Step - Swap Dataset from Recipe
The next step is to swap the primary input dataset for the recipe to point at the newly imported dataset. This step automatically adds the imported dataset to the flow and drops the previous imported dataset from the flow.
Use the following to swap the primary input dataset for the recipe:
Endpoint
http://www.example.com:3005/v4/wrangledDatasets/9/primaryInputDataset
Authentication
Required
Method
PUT
Request Body
{ "importedDataset": { "id": 12 } }
The response should be a
200 - OK
status code with something like the following:{ "id": 9, "wrangled": true, "createdAt": "2019-03-03T17:58:53.979Z", "updatedAt": "2019-03-03T18:01:11.310Z", "recipe": { "id": 9, "name": "POS-r01", "description": null, "active": true, "nextPortId": 1, "createdAt": "2019-03-03T17:58:53.965Z", "updatedAt": "2019-03-03T18:01:11.308Z", "currentEdit": { "id": 8 }, "redoLeafEdit": { "id": 7 }, "creator": { "id": 1 }, "updater": { "id": 1 } }, "referenceInfo": null, "activeSample": { "id": 7 }, "creator": { "id": 1 }, "updater": { "id": 1 }, "referencedFlowNode": null, "flow": { "id": 2 } }
The new imported dataset is now the primary input for the recipe, and the old imported dataset has been removed from the flow.
Designer Cloud Powered by Trifacta: API Reference docs
Step - Rerun Job
To execute a job on this recipe, you can simply re-run any job that was executed on the old imported dataset, since you reference the job by jobId and wrangledDataset (recipe) Id.

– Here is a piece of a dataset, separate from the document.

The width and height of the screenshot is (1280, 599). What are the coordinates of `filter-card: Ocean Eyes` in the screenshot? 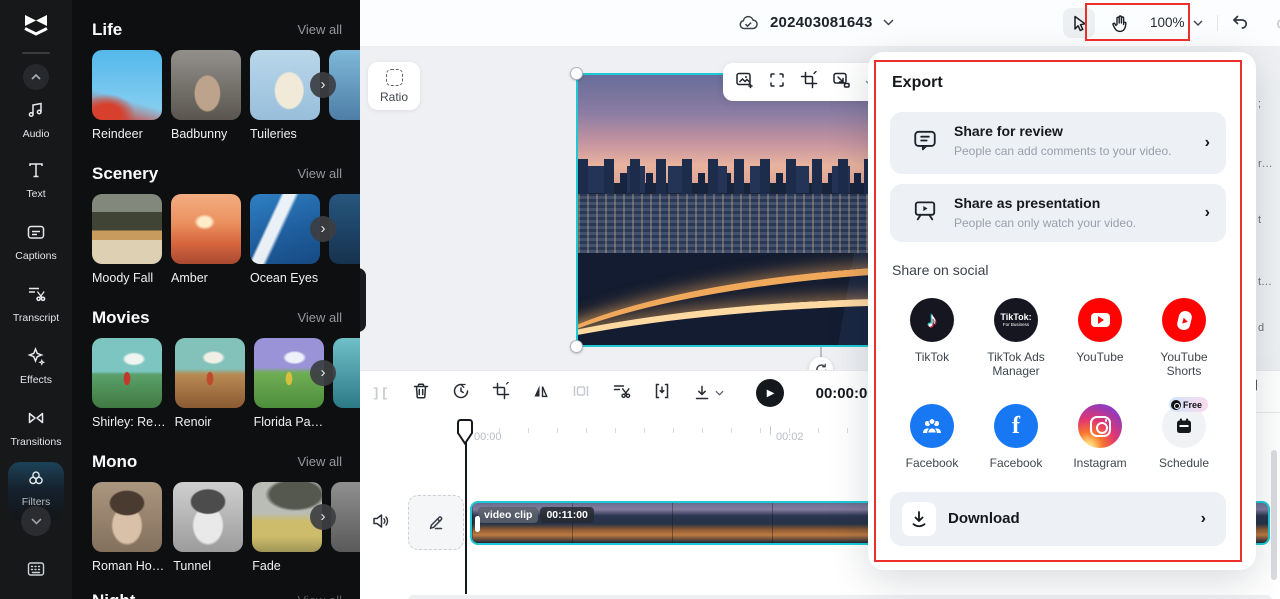 It's located at (285, 240).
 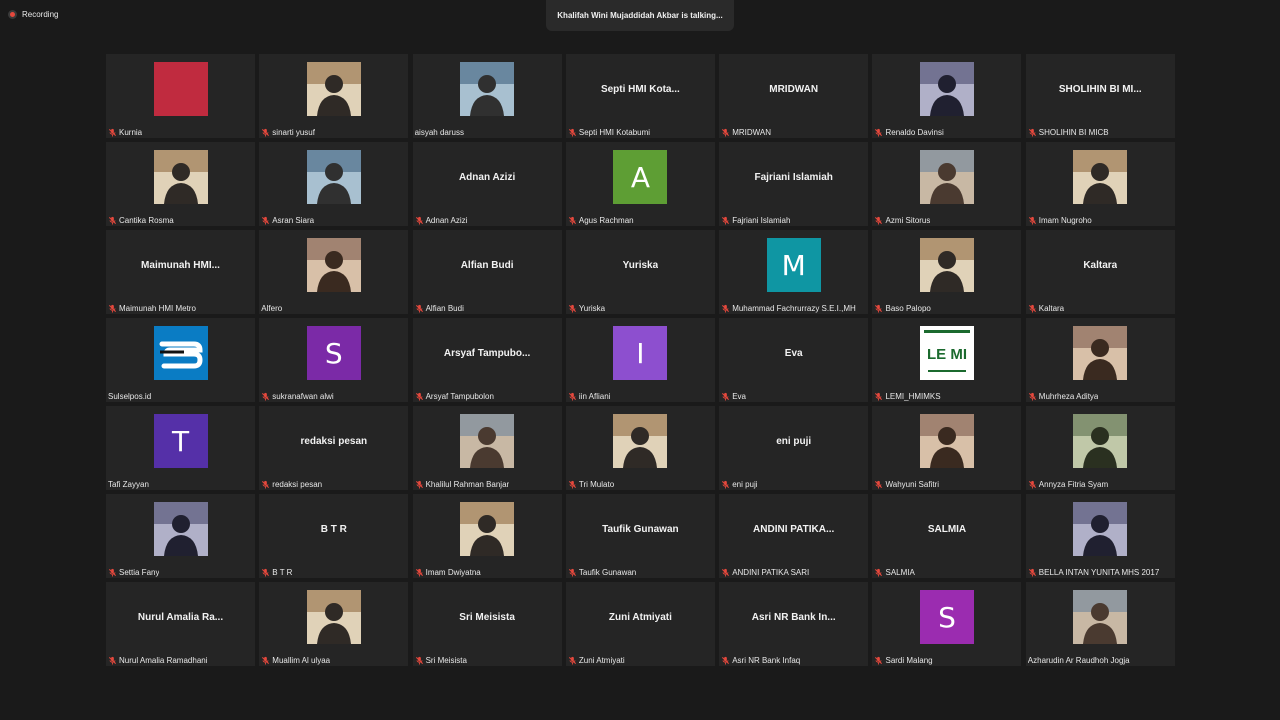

Endpoint | http://www.example.com:3005/v4/jobGroups |
---|---|
Authentication | Required |
Method | POST |
Request Body | { "wrangledDataset": { "id": 9 } } |
The job is re-run as it was previously specified.
If you need to modify any job parameters, you must create a new job definition.
Step - Monitor Your Job
After the job has been queued, you can track it to completion. See API Task - Develop a Flow.
Step - Schedule Your Job
When you are satisfied with how your flow is working, you can set up periodic schedules using a third-party tool to execute the job on a regular basis.
The tool must hit the above endpoints to swap in the new dataset and run the job.